(RECORDS TO USE)

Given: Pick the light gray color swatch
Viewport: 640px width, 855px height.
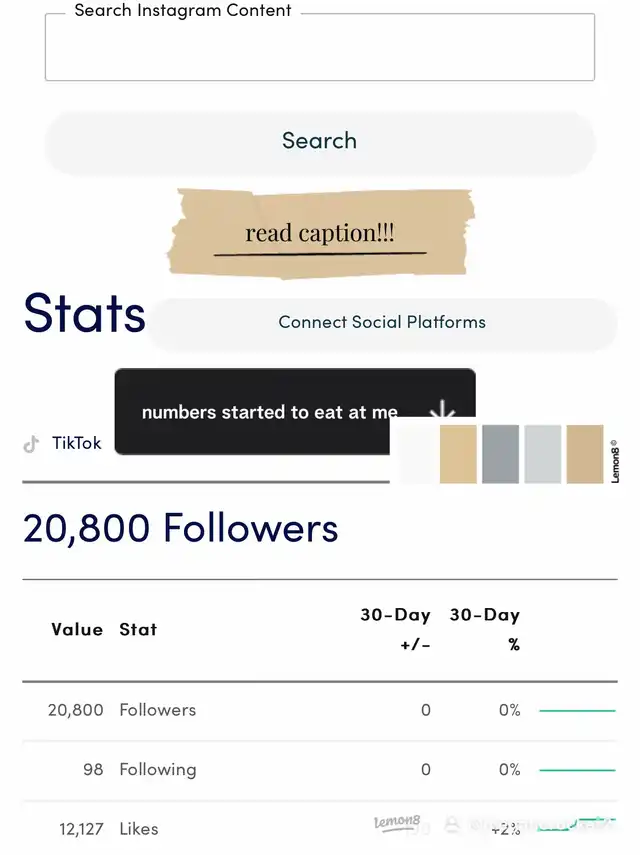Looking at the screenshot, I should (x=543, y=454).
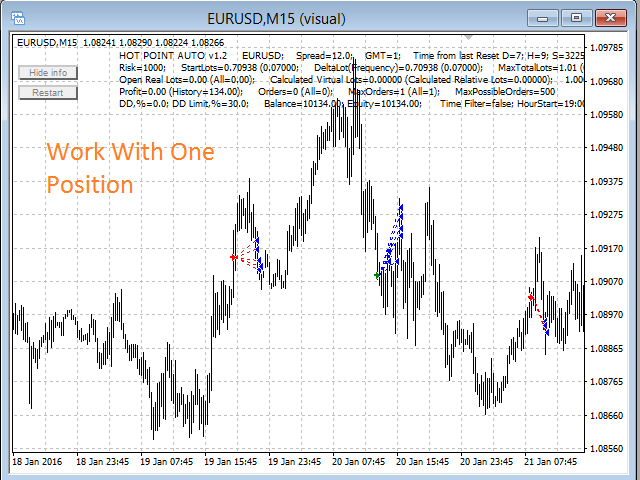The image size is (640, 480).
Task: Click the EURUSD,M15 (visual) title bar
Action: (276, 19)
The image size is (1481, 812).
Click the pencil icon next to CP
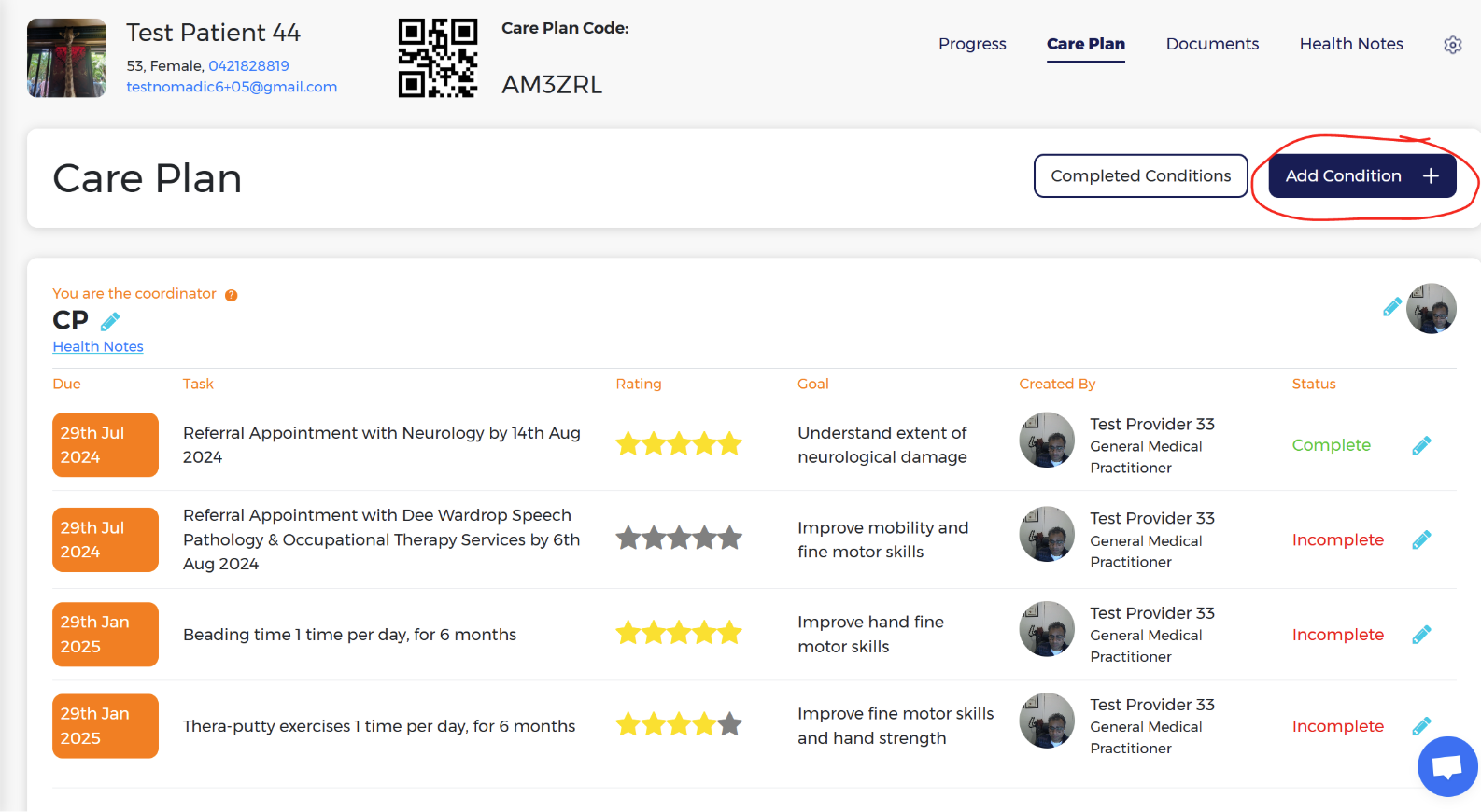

(End RECORDS TO USE)
(RECORDS TO USE)

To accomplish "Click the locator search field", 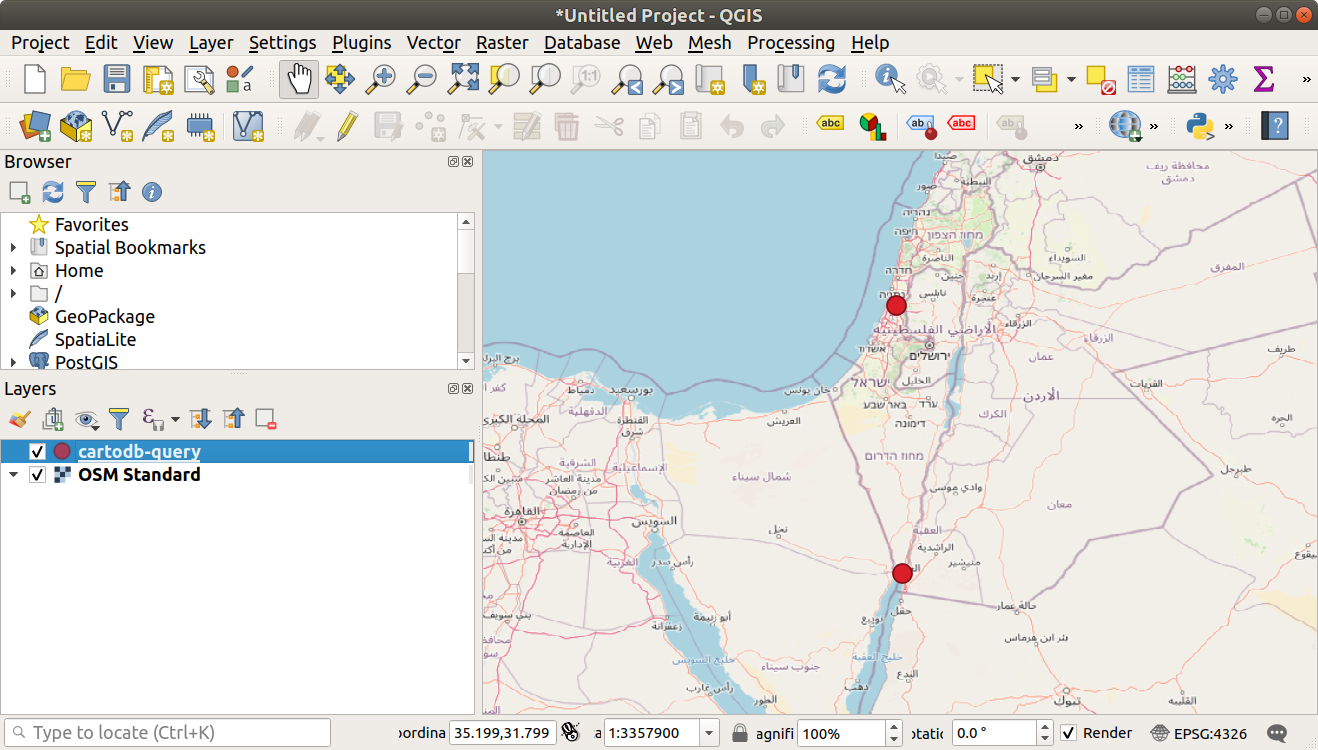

(End RECORDS TO USE)

WHAT NEEDS TO BE DONE:
Find the line with "Given: Pick the light gray color swatch" in the entries above. Set down exactly every line from it up to and including the line with "Click the pencil icon next to CP", images excluded.

RESPONSE AREA:
Given: Pick the light gray color swatch
Viewport: 640px width, 855px height.
Looking at the screenshot, I should (x=543, y=454).
The image size is (640, 480).
Task: Click the EURUSD,M15 (visual) title bar
Action: (276, 19)
The image size is (1481, 812).
Click the pencil icon next to CP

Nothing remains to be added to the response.